═════ RECORDS FOR THIS EXERCISE

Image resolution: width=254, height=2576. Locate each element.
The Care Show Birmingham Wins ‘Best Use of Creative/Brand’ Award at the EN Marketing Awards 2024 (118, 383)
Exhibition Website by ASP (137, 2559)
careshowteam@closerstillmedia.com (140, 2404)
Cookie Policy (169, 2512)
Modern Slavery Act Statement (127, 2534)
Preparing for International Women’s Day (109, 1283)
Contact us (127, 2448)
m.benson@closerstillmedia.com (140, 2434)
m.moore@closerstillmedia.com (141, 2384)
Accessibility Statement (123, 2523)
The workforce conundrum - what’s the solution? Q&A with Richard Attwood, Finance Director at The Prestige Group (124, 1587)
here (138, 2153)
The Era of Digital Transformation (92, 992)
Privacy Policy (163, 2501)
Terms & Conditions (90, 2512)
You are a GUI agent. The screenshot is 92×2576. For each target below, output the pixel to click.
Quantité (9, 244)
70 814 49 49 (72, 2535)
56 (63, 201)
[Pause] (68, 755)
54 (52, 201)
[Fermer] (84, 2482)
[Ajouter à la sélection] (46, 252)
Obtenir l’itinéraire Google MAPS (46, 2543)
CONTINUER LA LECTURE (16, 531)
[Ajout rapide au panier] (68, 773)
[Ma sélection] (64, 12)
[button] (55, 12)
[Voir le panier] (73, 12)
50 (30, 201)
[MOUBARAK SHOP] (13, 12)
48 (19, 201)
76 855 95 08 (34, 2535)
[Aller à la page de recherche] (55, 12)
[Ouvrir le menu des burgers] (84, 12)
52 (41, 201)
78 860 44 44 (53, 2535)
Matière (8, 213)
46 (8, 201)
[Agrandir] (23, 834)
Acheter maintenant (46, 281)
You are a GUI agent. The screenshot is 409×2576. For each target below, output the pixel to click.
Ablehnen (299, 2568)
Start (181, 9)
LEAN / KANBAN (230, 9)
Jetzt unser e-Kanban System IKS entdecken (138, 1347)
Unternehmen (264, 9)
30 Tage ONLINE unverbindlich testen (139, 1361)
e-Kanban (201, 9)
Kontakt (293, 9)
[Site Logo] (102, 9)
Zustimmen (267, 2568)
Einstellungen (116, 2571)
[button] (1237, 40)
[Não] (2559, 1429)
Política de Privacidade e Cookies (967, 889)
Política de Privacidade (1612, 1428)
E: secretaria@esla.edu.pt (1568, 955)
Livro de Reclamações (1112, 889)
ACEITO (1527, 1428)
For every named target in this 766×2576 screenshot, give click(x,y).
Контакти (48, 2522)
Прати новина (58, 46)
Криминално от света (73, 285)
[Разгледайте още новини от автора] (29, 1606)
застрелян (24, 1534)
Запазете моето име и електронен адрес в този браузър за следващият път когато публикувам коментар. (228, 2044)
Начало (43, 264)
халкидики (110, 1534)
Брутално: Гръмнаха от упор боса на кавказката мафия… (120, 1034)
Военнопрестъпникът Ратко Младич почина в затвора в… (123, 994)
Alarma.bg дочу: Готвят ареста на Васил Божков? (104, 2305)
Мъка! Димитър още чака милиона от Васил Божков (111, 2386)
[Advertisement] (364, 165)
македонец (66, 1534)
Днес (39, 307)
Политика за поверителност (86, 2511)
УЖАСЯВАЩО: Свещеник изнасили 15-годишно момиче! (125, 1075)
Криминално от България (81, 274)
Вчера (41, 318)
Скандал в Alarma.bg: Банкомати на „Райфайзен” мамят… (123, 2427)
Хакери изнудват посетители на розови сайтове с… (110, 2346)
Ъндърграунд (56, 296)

══════════

#### [TASK DIRECTIONS]
Every entry needs to be written out again, exactly as given.

#### [ANSWER AREA]
Image resolution: width=254, height=2576. Locate each element.
The Care Show Birmingham Wins ‘Best Use of Creative/Brand’ Award at the EN Marketing Awards 2024 (118, 383)
Exhibition Website by ASP (137, 2559)
careshowteam@closerstillmedia.com (140, 2404)
Cookie Policy (169, 2512)
Modern Slavery Act Statement (127, 2534)
Preparing for International Women’s Day (109, 1283)
Contact us (127, 2448)
m.benson@closerstillmedia.com (140, 2434)
m.moore@closerstillmedia.com (141, 2384)
Accessibility Statement (123, 2523)
The workforce conundrum - what’s the solution? Q&A with Richard Attwood, Finance Director at The Prestige Group (124, 1587)
here (138, 2153)
The Era of Digital Transformation (92, 992)
Privacy Policy (163, 2501)
Terms & Conditions (90, 2512)
You are a GUI agent. The screenshot is 92×2576. For each target below, output the pixel to click.
Quantité (9, 244)
70 814 49 49 (72, 2535)
56 (63, 201)
[Pause] (68, 755)
54 (52, 201)
[Fermer] (84, 2482)
[Ajouter à la sélection] (46, 252)
Obtenir l’itinéraire Google MAPS (46, 2543)
CONTINUER LA LECTURE (16, 531)
[Ajout rapide au panier] (68, 773)
[Ma sélection] (64, 12)
[button] (55, 12)
[Voir le panier] (73, 12)
50 (30, 201)
[MOUBARAK SHOP] (13, 12)
48 (19, 201)
76 855 95 08 (34, 2535)
[Aller à la page de recherche] (55, 12)
[Ouvrir le menu des burgers] (84, 12)
52 (41, 201)
78 860 44 44 (53, 2535)
Matière (8, 213)
46 (8, 201)
[Agrandir] (23, 834)
Acheter maintenant (46, 281)
You are a GUI agent. The screenshot is 409×2576. For each target below, output the pixel to click.
Ablehnen (299, 2568)
Start (181, 9)
LEAN / KANBAN (230, 9)
Jetzt unser e-Kanban System IKS entdecken (138, 1347)
Unternehmen (264, 9)
30 Tage ONLINE unverbindlich testen (139, 1361)
e-Kanban (201, 9)
Kontakt (293, 9)
[Site Logo] (102, 9)
Zustimmen (267, 2568)
Einstellungen (116, 2571)
[button] (1237, 40)
[Não] (2559, 1429)
Política de Privacidade e Cookies (967, 889)
Política de Privacidade (1612, 1428)
E: secretaria@esla.edu.pt (1568, 955)
Livro de Reclamações (1112, 889)
ACEITO (1527, 1428)
For every named target in this 766×2576 screenshot, give click(x,y).
Контакти (48, 2522)
Прати новина (58, 46)
Криминално от света (73, 285)
[Разгледайте още новини от автора] (29, 1606)
застрелян (24, 1534)
Запазете моето име и електронен адрес в този браузър за следващият път когато публикувам коментар. (228, 2044)
Начало (43, 264)
халкидики (110, 1534)
Брутално: Гръмнаха от упор боса на кавказката мафия… (120, 1034)
Военнопрестъпникът Ратко Младич почина в затвора в… (123, 994)
Alarma.bg дочу: Готвят ареста на Васил Божков? (104, 2305)
Мъка! Димитър още чака милиона от Васил Божков (111, 2386)
[Advertisement] (364, 165)
македонец (66, 1534)
Днес (39, 307)
Политика за поверителност (86, 2511)
УЖАСЯВАЩО: Свещеник изнасили 15-годишно момиче! (125, 1075)
Криминално от България (81, 274)
Вчера (41, 318)
Скандал в Alarma.bg: Банкомати на „Райфайзен” мамят… (123, 2427)
Хакери изнудват посетители на розови сайтове с… (110, 2346)
Ъндърграунд (56, 296)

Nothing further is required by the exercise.